Answer (teacher guide)

• Fragment A: 2 memory accesses (direct + based‑indexed) → ≈ 4‑5 cycles.
• Fragment B: 4 memory accesses (indirect load + three arithmetic instructions each requiring a fetch) → ≈ 7‑9 cycles.
• Conclusion: Fragment A is faster and uses fewer memory accesses.

Trace‑the‑Program exercise (AO2 – sample)

;--- Data -------------------------------------------------
DATA1:   .WORD 0x1234
DATA2:   .WORD 0xABCD
ARRAY:   .WORD 5, 10, 15, 20          ; base = 0x2000
;--- Registers before execution ----------------------------
R0 = 0x0000        ; result register
R1 = 0x0002        ; index = 2
R2 = <DATA1>       ; 0x1000
R3 = <ARRAY>       ; 0x2000
;--- Instructions -----------------------------------------
LDD  R0, (R2)               ; 1
LDX  R0, <0x2000>(R1*2)     ; 2
LDM  R0, #0x55              ; 3
BR   END                    ; 4
LDD  R0, <DATA2>            ; 5 (skipped)
END:  NOP

Answer key

1. EA = contents of R2 = 0x1000 → R0 = 0x1234
2. EA = 0x2000 + (2 × 2) = 0x2004 → R0 = 15 (third element of ARRAY)
3. R0 = 0x55
4. Branch taken → instruction 5 is not executed.

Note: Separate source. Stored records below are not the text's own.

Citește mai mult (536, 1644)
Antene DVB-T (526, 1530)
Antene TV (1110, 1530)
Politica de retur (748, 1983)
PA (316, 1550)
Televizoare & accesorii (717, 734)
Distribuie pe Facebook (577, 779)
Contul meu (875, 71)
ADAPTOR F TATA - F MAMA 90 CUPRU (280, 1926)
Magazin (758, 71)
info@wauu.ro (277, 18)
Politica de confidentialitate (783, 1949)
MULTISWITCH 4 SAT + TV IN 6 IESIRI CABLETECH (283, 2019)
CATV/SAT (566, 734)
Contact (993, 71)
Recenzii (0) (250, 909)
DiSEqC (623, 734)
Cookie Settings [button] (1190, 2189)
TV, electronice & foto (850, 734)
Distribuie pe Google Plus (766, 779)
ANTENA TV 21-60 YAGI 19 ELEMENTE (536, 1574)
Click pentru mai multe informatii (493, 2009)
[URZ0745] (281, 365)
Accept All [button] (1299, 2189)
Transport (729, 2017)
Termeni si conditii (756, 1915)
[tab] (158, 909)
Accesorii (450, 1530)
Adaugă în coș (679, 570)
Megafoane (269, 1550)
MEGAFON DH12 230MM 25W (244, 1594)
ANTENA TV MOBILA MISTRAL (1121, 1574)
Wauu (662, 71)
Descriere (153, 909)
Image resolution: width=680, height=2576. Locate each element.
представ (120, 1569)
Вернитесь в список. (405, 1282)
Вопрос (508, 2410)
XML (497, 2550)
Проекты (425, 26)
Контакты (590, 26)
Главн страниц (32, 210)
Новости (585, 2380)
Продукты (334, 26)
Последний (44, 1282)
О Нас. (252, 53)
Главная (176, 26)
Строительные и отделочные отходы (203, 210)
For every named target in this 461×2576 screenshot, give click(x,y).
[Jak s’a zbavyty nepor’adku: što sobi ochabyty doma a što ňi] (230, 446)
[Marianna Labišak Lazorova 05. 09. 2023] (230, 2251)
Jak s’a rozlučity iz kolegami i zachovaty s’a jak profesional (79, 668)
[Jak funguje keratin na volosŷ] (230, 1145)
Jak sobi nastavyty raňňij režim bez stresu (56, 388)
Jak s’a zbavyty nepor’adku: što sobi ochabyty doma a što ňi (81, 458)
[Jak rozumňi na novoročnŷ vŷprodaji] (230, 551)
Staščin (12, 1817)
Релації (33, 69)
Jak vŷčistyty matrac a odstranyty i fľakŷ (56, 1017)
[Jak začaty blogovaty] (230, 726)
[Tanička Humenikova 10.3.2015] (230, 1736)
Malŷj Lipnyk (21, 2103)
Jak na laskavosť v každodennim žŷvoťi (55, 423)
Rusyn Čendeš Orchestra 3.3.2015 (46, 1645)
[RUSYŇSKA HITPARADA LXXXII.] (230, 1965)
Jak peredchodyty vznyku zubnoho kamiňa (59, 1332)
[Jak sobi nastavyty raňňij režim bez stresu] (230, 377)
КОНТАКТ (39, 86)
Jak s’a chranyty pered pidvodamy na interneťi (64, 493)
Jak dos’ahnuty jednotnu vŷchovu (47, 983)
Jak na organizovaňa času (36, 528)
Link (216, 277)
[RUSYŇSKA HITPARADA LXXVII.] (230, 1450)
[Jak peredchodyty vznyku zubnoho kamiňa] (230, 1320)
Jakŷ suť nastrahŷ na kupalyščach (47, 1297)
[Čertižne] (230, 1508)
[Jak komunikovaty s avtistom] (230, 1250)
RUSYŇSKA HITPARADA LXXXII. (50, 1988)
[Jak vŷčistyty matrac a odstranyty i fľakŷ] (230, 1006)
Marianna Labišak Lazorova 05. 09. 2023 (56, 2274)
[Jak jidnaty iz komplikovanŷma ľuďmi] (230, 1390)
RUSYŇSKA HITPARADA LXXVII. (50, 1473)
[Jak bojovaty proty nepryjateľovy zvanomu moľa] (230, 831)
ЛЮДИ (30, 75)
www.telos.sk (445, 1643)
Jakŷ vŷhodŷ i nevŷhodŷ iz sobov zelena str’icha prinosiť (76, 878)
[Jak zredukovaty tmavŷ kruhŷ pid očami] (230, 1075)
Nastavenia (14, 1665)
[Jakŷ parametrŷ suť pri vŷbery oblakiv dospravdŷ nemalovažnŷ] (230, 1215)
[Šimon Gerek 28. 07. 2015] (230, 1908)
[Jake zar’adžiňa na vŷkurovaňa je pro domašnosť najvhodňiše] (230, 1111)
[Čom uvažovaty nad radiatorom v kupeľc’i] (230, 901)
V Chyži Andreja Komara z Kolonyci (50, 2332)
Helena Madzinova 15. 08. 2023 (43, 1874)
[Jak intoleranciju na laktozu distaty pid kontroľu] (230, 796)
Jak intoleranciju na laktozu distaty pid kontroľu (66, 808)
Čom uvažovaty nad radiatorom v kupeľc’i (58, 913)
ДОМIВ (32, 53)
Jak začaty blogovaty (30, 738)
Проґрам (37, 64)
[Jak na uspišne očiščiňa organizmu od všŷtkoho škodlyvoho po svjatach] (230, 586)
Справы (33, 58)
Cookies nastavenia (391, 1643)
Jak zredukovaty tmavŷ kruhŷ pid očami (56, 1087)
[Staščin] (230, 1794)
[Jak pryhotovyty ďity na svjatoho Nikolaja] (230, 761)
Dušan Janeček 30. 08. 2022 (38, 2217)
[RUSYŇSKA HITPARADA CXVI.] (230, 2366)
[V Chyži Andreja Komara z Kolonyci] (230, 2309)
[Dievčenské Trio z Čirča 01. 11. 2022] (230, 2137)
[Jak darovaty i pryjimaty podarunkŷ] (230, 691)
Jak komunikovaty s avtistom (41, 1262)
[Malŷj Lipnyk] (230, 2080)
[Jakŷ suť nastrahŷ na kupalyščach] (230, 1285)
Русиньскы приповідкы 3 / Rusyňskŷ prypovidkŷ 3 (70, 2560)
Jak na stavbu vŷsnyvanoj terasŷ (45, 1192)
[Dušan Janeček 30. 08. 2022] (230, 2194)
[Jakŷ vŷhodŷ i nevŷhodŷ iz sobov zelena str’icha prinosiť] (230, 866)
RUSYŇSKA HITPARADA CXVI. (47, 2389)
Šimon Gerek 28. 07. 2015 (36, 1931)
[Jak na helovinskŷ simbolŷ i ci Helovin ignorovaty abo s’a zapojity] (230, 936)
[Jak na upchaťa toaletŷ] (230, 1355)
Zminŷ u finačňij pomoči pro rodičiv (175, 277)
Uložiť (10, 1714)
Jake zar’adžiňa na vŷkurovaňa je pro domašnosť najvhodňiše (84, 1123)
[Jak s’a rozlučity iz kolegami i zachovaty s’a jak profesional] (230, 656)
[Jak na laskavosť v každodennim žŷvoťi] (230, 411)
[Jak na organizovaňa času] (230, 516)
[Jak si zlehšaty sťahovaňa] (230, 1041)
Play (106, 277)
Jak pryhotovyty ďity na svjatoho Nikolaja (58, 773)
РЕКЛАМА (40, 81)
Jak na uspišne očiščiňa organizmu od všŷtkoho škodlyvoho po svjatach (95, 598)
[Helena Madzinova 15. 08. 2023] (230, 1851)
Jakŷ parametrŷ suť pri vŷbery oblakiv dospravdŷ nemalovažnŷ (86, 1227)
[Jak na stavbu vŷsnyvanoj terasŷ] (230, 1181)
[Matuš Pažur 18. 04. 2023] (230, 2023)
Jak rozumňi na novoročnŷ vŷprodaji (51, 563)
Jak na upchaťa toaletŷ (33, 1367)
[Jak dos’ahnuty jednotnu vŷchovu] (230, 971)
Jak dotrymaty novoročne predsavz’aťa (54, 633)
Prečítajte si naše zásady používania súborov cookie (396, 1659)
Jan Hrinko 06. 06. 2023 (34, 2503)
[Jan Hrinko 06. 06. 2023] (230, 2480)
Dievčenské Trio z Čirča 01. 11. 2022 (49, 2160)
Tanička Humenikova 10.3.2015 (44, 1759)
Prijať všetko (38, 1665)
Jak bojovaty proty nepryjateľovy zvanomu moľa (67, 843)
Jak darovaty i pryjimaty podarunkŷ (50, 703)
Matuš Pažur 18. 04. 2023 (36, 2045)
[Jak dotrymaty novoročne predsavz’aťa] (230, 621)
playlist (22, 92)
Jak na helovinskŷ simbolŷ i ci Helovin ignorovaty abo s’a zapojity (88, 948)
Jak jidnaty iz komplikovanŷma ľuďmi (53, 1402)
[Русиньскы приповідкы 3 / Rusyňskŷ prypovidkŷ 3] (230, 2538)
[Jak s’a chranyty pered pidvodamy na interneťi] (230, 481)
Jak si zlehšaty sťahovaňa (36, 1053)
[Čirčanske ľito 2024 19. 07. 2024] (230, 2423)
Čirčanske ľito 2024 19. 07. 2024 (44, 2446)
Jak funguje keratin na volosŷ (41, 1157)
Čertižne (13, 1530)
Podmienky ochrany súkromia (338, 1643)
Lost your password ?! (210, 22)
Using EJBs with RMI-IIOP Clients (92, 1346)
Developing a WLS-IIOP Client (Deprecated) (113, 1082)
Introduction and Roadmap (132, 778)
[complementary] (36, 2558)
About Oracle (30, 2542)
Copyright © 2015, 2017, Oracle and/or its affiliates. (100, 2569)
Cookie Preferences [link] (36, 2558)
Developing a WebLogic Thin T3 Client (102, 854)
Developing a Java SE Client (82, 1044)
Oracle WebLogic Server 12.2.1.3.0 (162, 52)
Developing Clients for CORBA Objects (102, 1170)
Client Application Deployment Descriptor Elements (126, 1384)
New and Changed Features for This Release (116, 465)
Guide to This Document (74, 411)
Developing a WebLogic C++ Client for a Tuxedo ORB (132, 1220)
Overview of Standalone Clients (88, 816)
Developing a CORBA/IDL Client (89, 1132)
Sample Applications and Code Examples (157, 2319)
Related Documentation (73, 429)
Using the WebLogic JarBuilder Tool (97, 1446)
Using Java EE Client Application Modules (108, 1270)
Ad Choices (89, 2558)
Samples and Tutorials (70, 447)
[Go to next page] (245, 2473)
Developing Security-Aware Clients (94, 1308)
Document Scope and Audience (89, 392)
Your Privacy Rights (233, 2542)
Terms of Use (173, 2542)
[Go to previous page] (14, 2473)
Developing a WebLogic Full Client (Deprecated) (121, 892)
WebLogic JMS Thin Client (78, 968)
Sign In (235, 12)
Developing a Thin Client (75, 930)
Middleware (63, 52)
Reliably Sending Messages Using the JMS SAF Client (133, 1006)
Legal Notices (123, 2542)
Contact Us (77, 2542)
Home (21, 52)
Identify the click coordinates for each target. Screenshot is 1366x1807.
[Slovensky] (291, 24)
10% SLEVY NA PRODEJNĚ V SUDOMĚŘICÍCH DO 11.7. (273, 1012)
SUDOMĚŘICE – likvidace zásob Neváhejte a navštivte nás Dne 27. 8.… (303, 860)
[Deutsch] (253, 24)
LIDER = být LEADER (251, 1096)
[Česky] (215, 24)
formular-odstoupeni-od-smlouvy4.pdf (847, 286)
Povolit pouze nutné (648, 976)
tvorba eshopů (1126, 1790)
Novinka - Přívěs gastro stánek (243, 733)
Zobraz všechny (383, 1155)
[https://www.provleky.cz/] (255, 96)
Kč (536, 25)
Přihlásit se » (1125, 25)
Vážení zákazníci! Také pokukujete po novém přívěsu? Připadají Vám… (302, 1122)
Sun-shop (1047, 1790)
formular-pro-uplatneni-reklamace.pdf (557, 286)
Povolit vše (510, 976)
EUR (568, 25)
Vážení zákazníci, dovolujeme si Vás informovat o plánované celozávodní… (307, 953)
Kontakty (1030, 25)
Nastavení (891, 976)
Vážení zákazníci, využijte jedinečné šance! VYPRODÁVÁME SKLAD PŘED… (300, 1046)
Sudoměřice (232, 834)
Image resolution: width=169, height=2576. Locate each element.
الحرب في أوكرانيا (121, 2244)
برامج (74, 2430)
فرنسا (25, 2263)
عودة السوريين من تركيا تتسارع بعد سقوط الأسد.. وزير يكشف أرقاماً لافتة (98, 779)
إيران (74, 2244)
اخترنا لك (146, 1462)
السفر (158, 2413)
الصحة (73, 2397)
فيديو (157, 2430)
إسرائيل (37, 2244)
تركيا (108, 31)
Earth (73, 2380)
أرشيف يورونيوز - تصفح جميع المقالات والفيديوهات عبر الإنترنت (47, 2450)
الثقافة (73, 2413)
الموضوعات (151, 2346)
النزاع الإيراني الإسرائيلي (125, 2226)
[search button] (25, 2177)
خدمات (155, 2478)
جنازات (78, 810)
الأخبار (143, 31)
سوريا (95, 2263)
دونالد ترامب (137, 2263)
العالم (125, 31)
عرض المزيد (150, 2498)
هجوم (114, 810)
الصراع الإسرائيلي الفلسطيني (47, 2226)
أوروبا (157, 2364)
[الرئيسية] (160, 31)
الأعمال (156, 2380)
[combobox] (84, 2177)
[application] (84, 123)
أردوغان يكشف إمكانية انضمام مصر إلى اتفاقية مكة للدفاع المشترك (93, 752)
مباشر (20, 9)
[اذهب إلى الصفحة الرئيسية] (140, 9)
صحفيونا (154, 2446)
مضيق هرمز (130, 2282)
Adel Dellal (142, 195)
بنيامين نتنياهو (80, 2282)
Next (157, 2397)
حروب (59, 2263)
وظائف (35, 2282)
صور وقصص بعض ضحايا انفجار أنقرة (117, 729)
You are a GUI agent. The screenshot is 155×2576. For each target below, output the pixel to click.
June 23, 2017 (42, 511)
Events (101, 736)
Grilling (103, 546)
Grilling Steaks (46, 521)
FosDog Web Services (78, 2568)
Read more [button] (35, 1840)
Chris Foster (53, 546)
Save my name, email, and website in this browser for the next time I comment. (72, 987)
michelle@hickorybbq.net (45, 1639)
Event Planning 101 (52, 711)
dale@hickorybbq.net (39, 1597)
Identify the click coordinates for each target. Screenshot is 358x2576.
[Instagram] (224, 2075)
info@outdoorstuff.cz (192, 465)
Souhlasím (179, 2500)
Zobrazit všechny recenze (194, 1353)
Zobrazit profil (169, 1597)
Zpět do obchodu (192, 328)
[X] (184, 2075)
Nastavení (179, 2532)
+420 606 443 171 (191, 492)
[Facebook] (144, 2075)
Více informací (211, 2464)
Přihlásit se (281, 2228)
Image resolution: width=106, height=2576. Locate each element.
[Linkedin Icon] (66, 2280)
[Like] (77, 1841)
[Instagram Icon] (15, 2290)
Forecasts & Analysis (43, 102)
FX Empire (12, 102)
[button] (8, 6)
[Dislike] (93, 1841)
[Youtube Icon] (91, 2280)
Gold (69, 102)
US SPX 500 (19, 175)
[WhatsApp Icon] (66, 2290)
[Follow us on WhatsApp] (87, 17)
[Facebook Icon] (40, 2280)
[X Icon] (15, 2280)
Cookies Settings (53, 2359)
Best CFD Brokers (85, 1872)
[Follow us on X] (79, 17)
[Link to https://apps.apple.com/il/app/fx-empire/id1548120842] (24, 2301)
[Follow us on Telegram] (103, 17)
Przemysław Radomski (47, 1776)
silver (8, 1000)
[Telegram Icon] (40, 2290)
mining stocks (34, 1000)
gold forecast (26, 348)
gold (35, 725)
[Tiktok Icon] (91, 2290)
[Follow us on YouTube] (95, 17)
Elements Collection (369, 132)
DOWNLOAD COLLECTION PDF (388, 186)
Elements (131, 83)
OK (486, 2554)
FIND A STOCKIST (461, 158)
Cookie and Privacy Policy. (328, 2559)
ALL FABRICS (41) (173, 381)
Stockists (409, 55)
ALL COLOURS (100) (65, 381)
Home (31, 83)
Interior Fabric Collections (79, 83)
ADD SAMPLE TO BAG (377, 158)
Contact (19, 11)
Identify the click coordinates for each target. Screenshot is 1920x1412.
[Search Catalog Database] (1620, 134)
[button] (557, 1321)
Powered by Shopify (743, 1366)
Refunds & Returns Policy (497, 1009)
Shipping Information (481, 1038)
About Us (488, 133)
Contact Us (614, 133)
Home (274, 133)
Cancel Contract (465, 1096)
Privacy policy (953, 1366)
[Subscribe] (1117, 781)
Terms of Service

Quick checklist – selecting the appropriate mode

1. Constant value? – Use #n (Immediate).
2. Fixed address known at assembly time? – Use Direct (<addr>).
3. Address stored in a register? – Use Register‑indirect ((R)).
4. Array/table lookup where the index is in a register? – Use Indexed (<addr>(R)) with appropriate scale.
5. Structure field with known offset? – Use Based‑indexed with displacement ((R+disp) or full form).
6. Branch within the same routine? – Use PC‑relative (label).
7. Procedure call/return or local stack variables? – Use Stack‑relative (PUSH / POP).

Common pitfalls

• Forgetting to multiply the index by the element size when using indexed modes.
• Using a signed displacement where the architecture expects an unsigned offset (or vice‑versa) in PC‑relative branches.
• Confusing a register that holds data with one that holds an address – leads to indirect vs. direct mistakes.
• Ignoring alignment requirements; many 32‑bit CPUs fault on mis‑aligned word accesses.
• Assuming the accumulator can be used for address calculations – the ACC is for arithmetic results only; address generation must use GP registers.

Summary

• Addressing modes translate high‑level variable references into concrete memory accesses.
• Know the syllabus symbols (#n, <address>, LDM, LDD, LDX) and map them to the correct hardware mode.
• Two‑pass assembly: Pass 1 builds the symbol table; Pass 2 encodes the chosen mode into the opcode.
• Performance depends on the number of memory accesses and on extra EA arithmetic – always comment on this in AO2 questions.
• Practice by converting short C fragments into the exact 9618 instruction set, tracing the program, and comparing alternative addressing‑mode choices.